A recipe for easy deviled eggs topped off with crumbled bacon. These bacon deviled eggs make a great appetizer or snack!
I think one of my favorite memories of Easter was when my mom would use some of the leftover hard boiled eggs to make deviled eggs. She never really had a specific recipe, but they always came out perfect. Of course, I was always more than happy to eat them too. I’ve loved food since a young age, my friends. Not much has really changed since then either.
When going over recipe ideas the other weekend, I realized it had been a very long time since I’ve had deviled eggs. I figured with Easter coming up soon, it would be a perfect time to make some. Plus, I get to eat them all too.
These deviled eggs are a really great way to use up leftover hard boiled eggs from Easter. If you don’t have any hard boiled eggs, I’ve also included instructions in the notes section of the recipe for my favorite way to make them. It’s super easy and they always come out perfect.
I used a piping bag to pipe the filling into the egg whites and make them a little prettier. If you don’t have a piping bag, a ziplock bag with the corner snipped off works great as well. You can also just spoon the mixture into the egg whites too.

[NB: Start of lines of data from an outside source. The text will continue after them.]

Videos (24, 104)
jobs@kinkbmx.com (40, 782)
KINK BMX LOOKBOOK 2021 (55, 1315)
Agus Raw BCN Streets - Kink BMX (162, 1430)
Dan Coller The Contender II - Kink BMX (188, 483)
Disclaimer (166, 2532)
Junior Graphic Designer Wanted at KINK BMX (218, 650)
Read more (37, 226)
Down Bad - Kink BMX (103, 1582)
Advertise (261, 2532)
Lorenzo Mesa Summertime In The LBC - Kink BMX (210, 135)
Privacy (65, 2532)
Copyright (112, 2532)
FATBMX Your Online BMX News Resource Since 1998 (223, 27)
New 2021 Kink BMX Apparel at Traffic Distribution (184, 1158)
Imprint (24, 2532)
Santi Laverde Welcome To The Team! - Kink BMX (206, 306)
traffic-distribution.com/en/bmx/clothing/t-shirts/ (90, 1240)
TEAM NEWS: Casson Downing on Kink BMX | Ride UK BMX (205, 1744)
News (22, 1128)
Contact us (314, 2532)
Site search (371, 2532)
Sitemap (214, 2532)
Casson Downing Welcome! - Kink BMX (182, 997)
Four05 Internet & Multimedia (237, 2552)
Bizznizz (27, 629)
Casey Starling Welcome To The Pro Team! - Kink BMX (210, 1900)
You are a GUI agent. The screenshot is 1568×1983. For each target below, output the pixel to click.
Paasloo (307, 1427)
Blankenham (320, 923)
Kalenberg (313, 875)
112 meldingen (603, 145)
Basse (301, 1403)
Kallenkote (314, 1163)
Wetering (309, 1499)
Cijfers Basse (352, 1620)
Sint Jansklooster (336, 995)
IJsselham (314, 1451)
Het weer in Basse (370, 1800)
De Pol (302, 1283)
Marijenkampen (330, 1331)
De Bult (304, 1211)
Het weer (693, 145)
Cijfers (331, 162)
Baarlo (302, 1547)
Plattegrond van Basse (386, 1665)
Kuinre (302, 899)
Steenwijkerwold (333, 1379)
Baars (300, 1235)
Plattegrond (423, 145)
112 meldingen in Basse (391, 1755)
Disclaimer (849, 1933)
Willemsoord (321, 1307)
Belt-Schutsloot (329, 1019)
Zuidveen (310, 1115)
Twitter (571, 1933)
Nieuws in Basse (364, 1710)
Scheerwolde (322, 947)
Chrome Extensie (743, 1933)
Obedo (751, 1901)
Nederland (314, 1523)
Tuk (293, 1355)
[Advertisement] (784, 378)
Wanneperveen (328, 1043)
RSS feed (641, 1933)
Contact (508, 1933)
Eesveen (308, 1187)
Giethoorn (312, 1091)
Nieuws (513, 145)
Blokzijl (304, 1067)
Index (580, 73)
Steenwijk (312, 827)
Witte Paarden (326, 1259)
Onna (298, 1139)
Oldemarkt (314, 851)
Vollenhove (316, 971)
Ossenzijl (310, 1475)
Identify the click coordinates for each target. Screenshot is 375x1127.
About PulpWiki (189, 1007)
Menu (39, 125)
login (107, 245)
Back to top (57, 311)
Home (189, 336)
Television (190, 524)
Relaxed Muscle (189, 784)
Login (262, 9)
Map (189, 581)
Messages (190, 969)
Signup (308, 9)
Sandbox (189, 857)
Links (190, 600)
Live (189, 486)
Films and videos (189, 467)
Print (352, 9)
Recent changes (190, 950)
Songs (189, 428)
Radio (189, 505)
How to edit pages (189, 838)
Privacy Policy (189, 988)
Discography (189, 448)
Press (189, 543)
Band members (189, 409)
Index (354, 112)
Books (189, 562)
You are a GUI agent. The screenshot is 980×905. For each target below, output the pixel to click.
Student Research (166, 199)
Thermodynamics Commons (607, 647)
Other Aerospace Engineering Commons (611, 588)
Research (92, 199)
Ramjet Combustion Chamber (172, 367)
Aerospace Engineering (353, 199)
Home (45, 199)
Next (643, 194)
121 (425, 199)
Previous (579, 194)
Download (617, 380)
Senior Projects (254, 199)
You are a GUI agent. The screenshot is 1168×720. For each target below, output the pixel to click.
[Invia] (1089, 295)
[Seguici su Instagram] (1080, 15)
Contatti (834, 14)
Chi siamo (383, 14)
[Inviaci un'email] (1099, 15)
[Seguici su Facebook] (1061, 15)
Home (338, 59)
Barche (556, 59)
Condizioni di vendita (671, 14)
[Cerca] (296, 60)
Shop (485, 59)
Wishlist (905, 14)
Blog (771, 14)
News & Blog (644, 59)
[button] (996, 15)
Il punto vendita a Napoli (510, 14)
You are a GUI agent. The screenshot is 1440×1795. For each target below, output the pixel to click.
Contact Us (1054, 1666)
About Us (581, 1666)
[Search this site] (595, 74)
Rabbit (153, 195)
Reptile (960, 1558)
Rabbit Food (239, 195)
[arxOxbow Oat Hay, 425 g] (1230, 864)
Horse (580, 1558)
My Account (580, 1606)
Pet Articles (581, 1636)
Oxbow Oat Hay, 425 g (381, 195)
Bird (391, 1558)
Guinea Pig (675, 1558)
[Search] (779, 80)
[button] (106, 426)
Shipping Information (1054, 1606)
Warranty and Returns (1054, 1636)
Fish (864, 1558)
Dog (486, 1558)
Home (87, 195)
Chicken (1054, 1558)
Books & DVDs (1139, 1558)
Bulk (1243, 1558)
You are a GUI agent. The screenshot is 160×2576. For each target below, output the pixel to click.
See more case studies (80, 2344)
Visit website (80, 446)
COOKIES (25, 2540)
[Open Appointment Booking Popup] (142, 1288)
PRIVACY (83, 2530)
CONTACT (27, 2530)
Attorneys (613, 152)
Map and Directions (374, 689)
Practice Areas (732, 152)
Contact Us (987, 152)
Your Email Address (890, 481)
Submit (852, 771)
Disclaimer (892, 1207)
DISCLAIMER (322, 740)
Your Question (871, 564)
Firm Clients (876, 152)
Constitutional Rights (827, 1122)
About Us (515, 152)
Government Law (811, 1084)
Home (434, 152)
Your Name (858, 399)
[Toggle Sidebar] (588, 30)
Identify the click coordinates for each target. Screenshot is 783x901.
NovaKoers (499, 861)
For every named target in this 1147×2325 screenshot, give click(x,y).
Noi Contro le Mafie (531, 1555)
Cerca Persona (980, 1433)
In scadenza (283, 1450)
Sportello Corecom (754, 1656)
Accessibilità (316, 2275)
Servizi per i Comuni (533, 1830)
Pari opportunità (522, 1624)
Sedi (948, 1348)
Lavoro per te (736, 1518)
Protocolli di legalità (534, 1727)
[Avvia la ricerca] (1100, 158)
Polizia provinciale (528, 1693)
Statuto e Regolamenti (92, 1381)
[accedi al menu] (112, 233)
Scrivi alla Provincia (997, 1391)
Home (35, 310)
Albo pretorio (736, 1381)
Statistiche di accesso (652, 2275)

- 6 large eggs, hard boiled and peeled
- ¼ cup mayo
- 1 teaspoon yellow mustard
- pinch of salt
- 2 slices bacon, cooked and crumbled
- Cut the eggs in half and scoop out the egg yolks.
- Add the yolks to a large bowl along with the mayo, yellow mustard, and salt. Mash everything together well with a fork until it has reached your desired consistency.
- Add the mixture to a piping bag and pipe into the prepared egg whites (you can also just spoon the mixture into them as well).
- Evenly distribute the crumbled bacon over all of the deviled eggs.